Seven & I Holdings (3382): Will this convenience store icon finally be gobbled up by Couche-Tard?
Will the stock see a massive surge from a potential deal, or could negotiations collapse and send it tumbling?
Please note: This article is for informational purposes only and is not intended as investment advice. The mention of specific stocks is not a recommendation to buy or sell any securities.
I took a hard look at Seven & I Holdings back in April, and I’ll be honest, I wasn’t exactly blown away. The company’s ROE was as exciting as watching paint dry, and the profit growth isn’t doing much better. Sure, they’ve become the world’s largest convenience store brand, but despite that incredible journey, Seven & I felt a little... stuck.
However, things are starting to get interesting. Alimentation Couche-Tard (weirdly abbreviated to ATD), a leaner, meaner, and much more profitable convenience store operator, is now making serious moves to buy them up. And this acquisition could really shake things up.
However, there’s a lot of emotional baggage here. For many, 7-Eleven is more than just a store; it’s a Japanese institution. Tourists and locals alike are in awe of their packed-to-the-brim, spotless stores, where you can find anything from gourmet sushi to the latest manga, all delivered with impeccable quality. People are genuinely worried that if a foreign company takes the reins, that signature “Japanese touch” might fade away. But for shareholders? This could be the payday they’ve been waiting for.
In this analysis, we’ll break down the potential outcomes of this acquisition, what it means for Seven & I’s future, and whether Couche-Tard’s bid is the lifeline this giant needs.
Table of Content
1. Timeline of the Acquisition Process
2. Investment Thesis
3. Valuation
4. KonichiValue Score
1. Timeline of the Acquisition Process:
August 19, 2024: Seven & I received a non-legally binding, friendly acquisition proposal from Alimentation Couche-Tard (ATD). This is their third attempt to acquire the company, following previous offers in 2005 and 2021.
August 23, 2024: Reports surfaced detailing potential regulatory hurdles, especially regarding foreign ownership in certain key areas like security and banking.
September 9, 2024: Seven & I officially rejected the proposal, citing undervaluation of their intrinsic shareholder value and concerns about US competition laws.
September 12, 2024: ATD expressed disappointment in the refusal but reiterated its willingness to engage in further discussions and meet any regulatory requirements.
From here, it appears that the process may drag on, with either party escalating their moves.
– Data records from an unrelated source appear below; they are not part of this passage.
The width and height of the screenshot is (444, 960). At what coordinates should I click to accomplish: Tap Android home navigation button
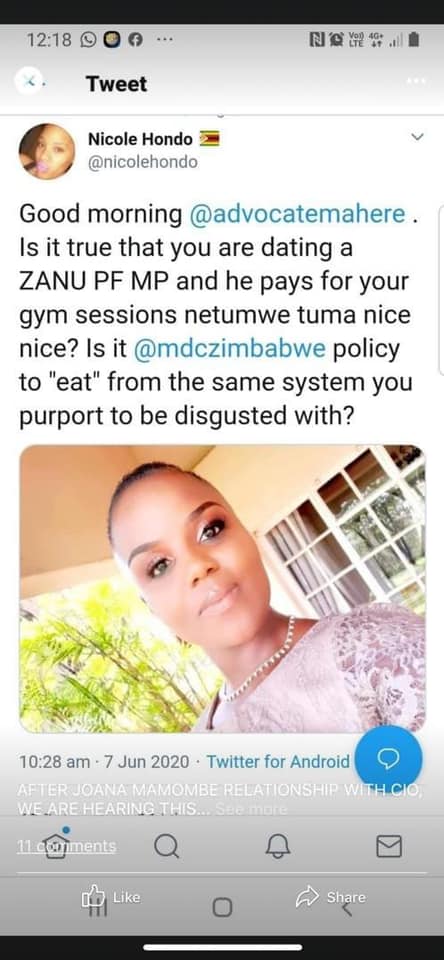point(222,907)
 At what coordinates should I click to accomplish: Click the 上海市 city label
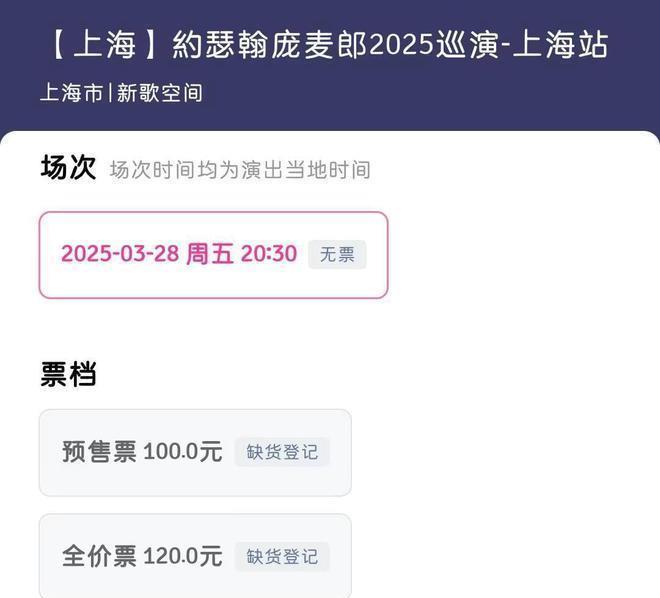(71, 93)
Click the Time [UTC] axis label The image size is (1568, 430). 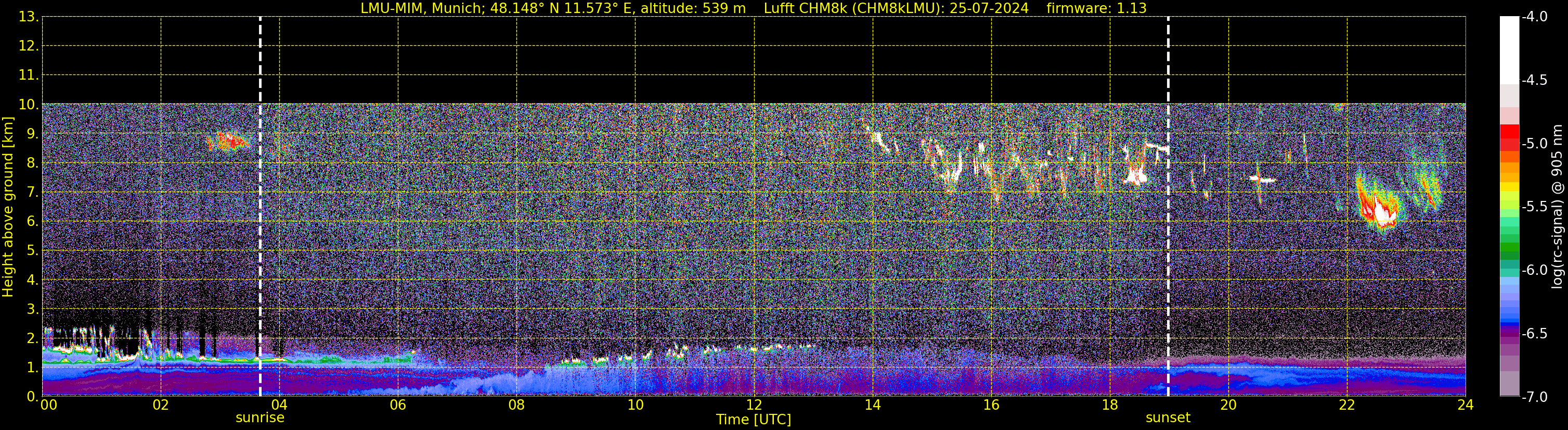coord(754,420)
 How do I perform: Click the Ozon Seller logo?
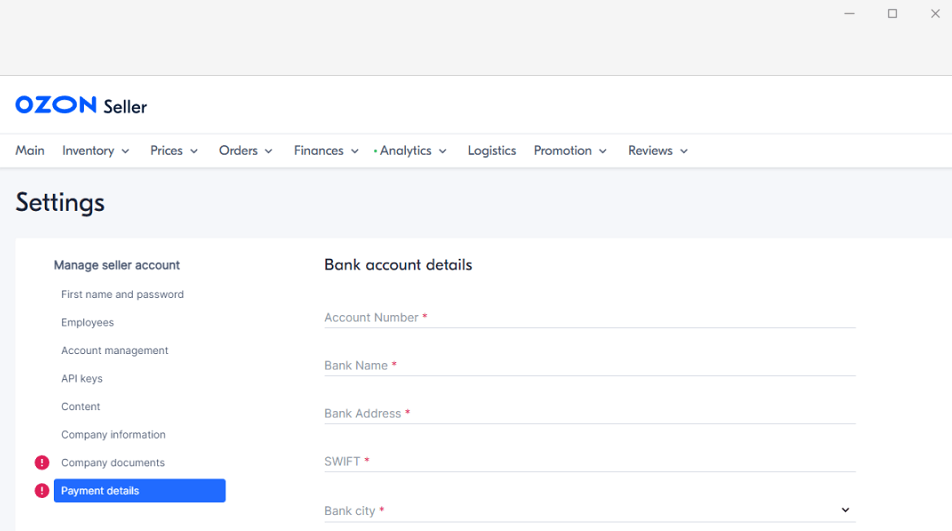tap(81, 106)
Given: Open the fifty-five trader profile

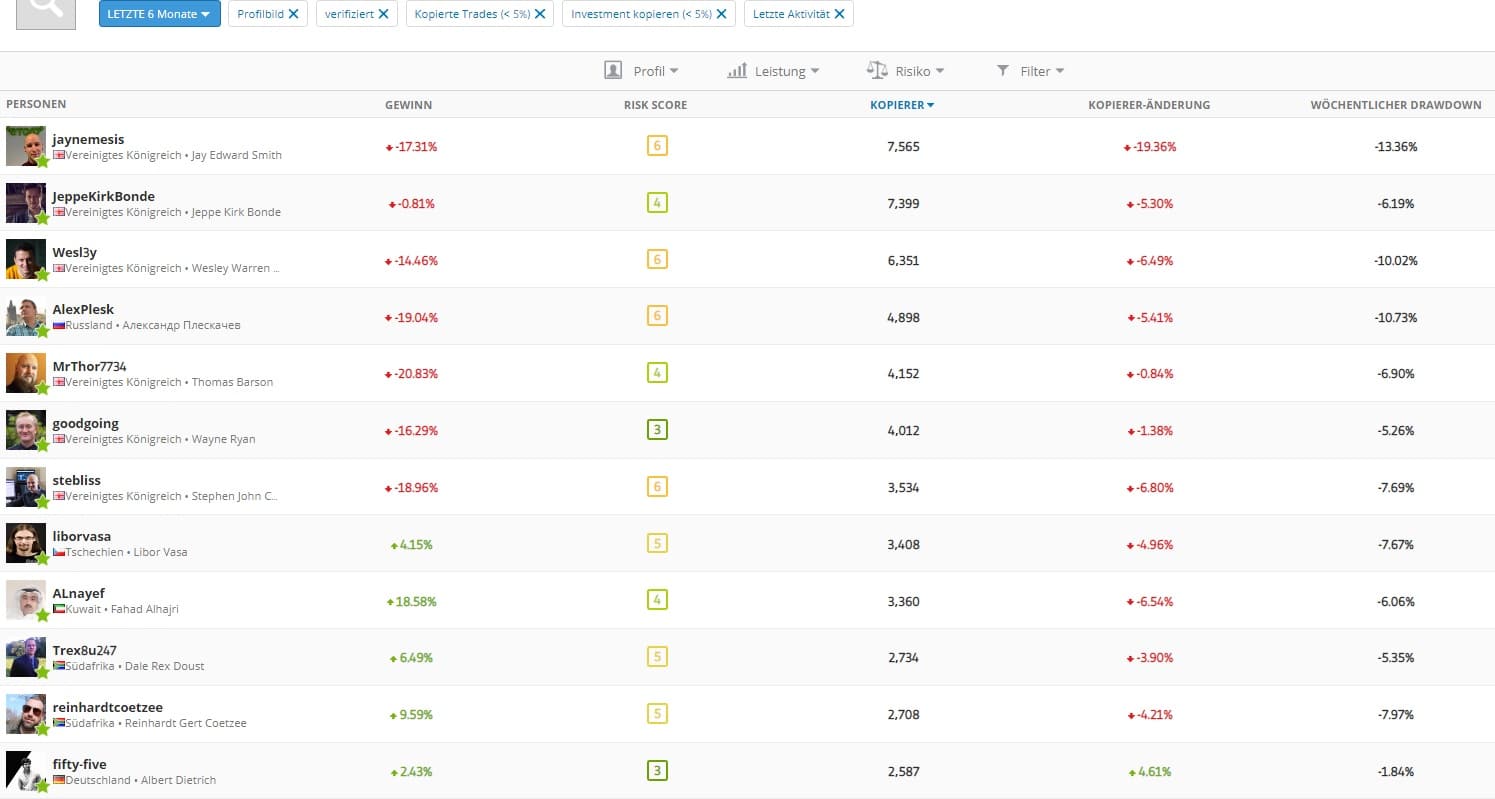Looking at the screenshot, I should (79, 765).
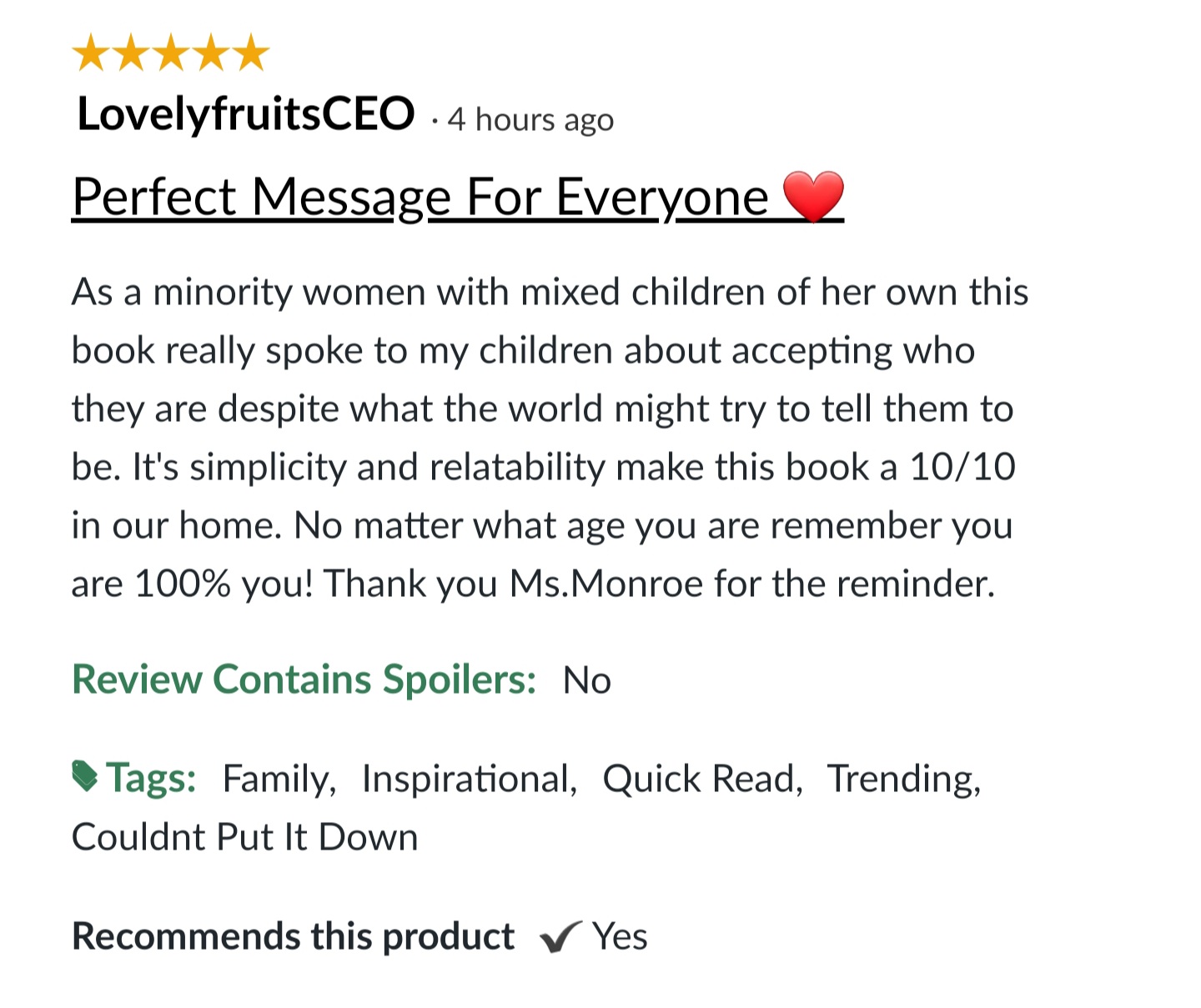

There are potential scenarios where ATD could increase their bid, go hostile, or even walk away depending on market dynamics.
2. Investment Thesis:
The acquisition attempt by Couche-Tard sheds new light on Seven & I’s undervaluation. For years, the company has been trading below its potential due to poor profit growth and an inefficient operational structure. However, with restructuring efforts in its superstore business and strong domestic and international convenience store operations, there’s untapped value waiting to be unlocked.